— Data to process —
================================

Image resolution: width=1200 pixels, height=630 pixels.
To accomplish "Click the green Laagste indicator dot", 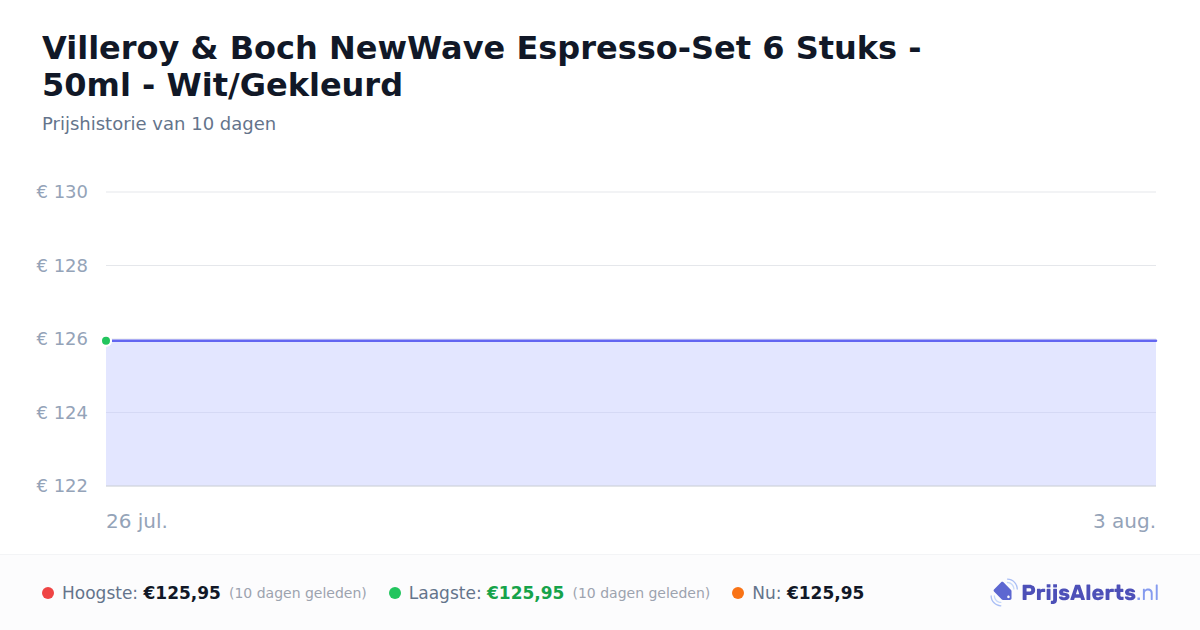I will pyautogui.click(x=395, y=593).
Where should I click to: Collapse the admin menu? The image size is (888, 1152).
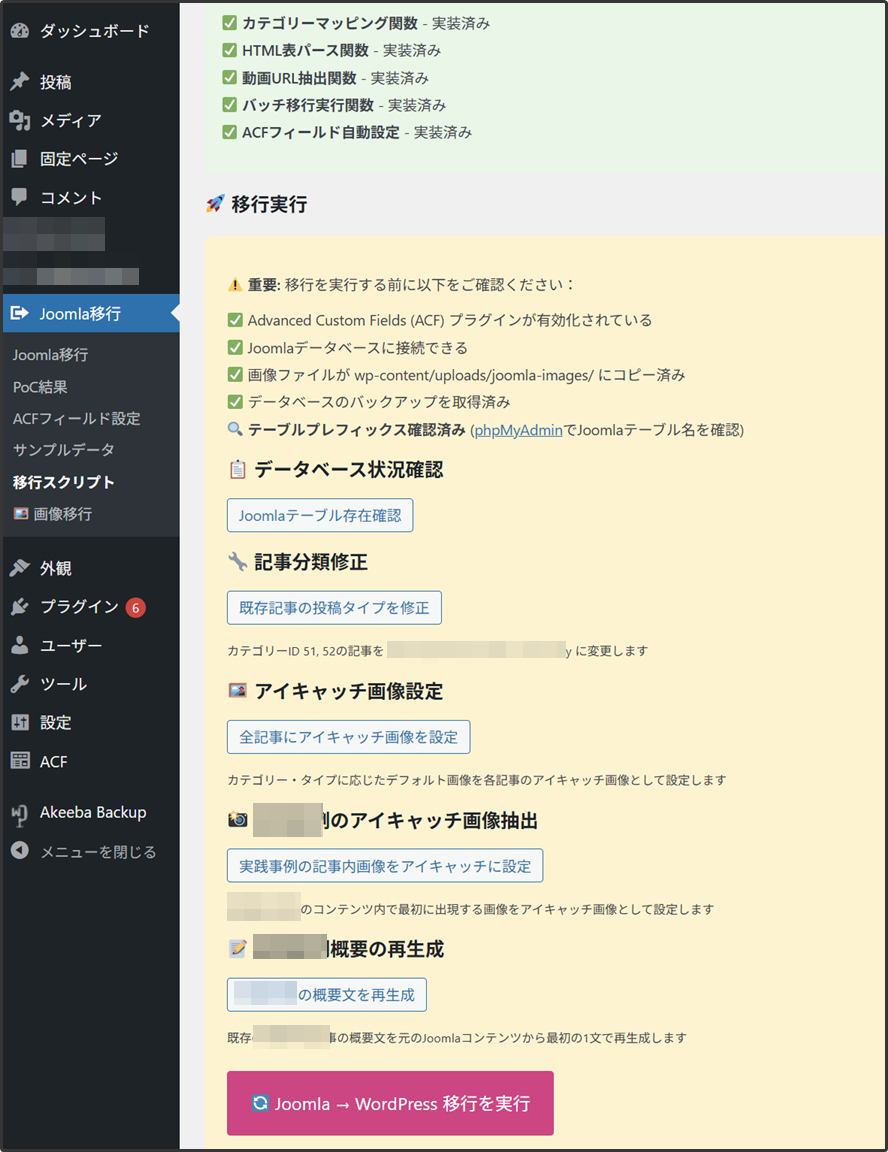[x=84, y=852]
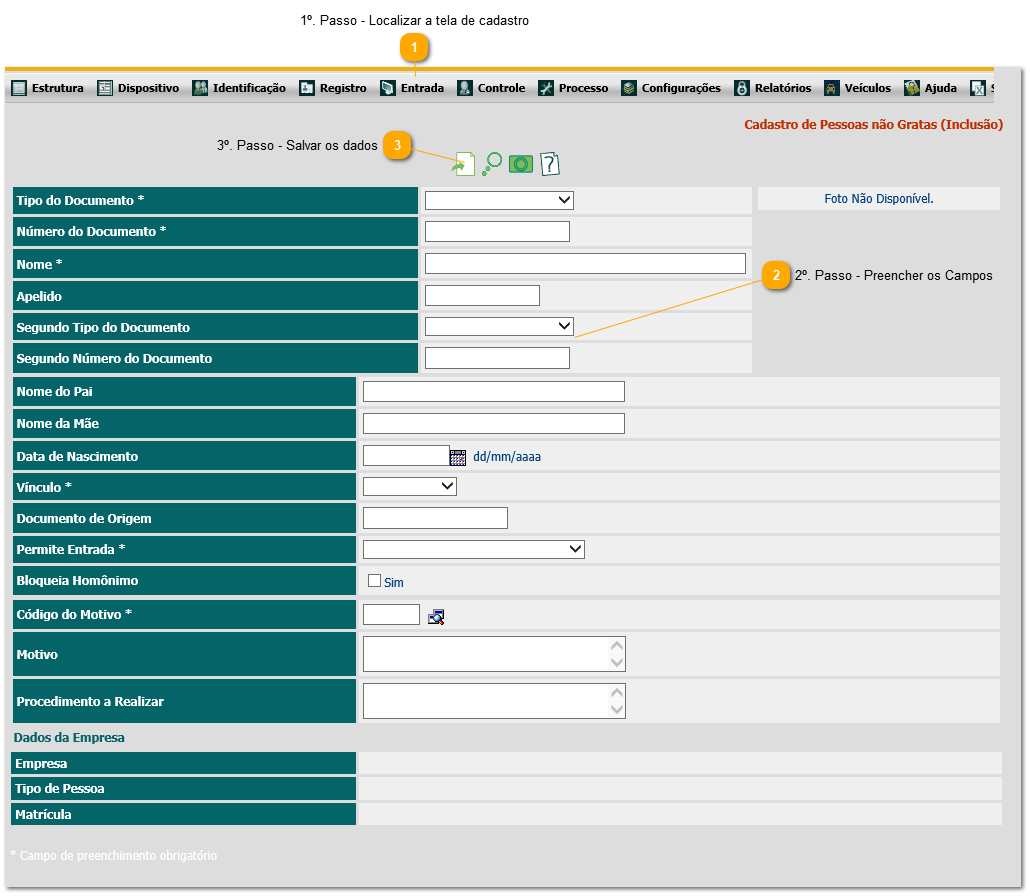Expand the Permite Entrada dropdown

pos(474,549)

================================

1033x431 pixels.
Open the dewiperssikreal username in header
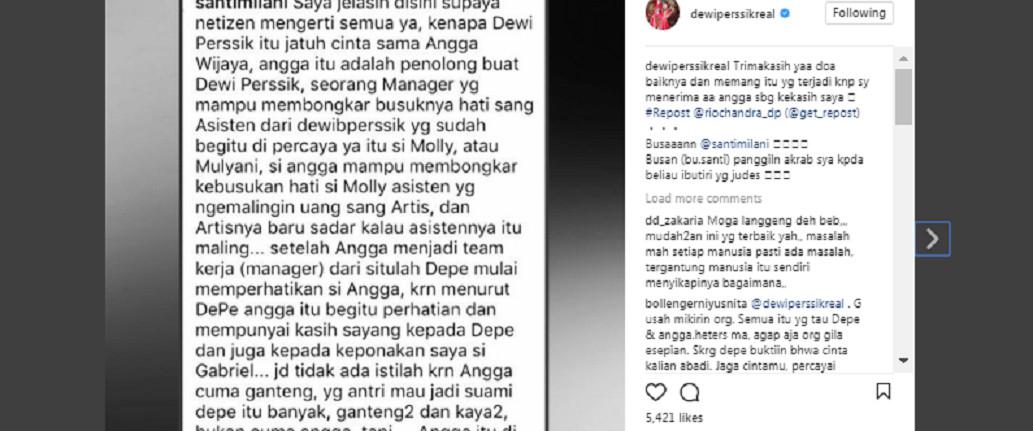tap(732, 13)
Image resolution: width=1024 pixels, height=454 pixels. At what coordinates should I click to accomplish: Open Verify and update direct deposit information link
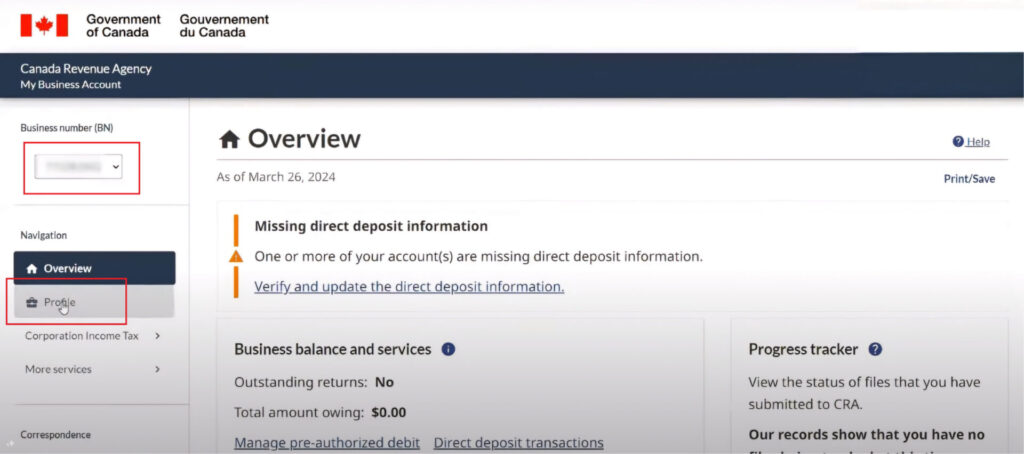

================================

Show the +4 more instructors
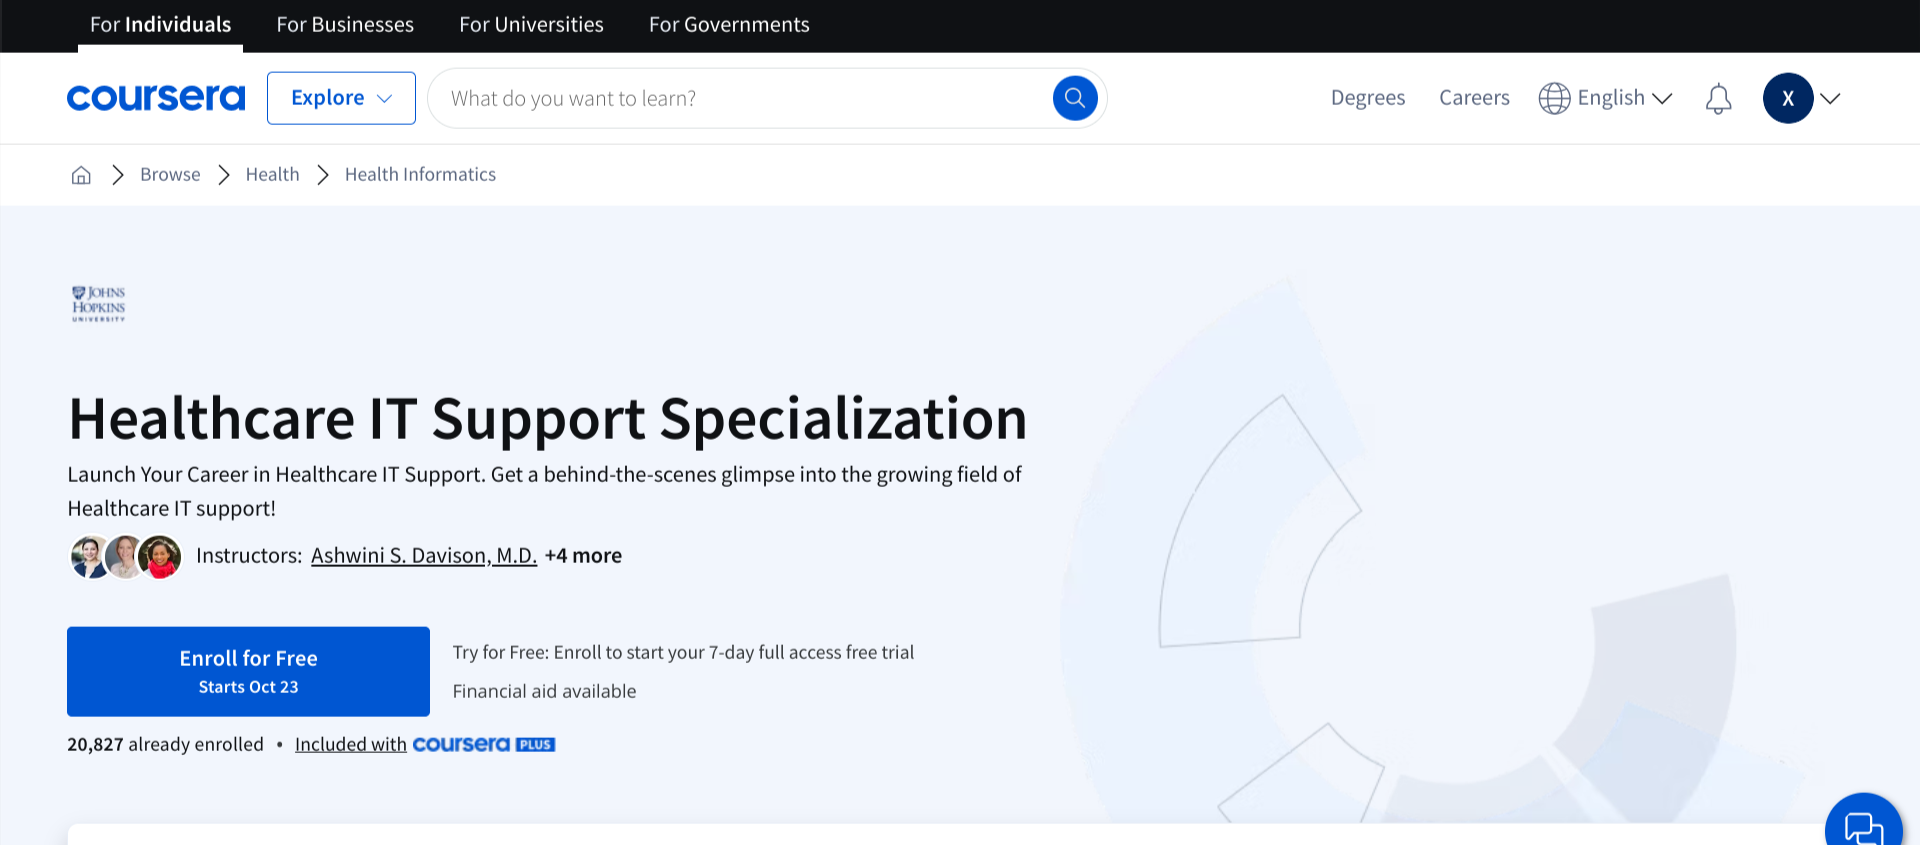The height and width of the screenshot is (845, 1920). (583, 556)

================================

Using the listing above, list every line in which the string "resolution" occurs.

— Solution to the exercise —
Image resolution: width=1200 pixels, height=630 pixels.
Image resolution: width=1024 pixels, height=454 pixels. At what coordinates should I click to accomplish: Open Verify and update direct deposit information link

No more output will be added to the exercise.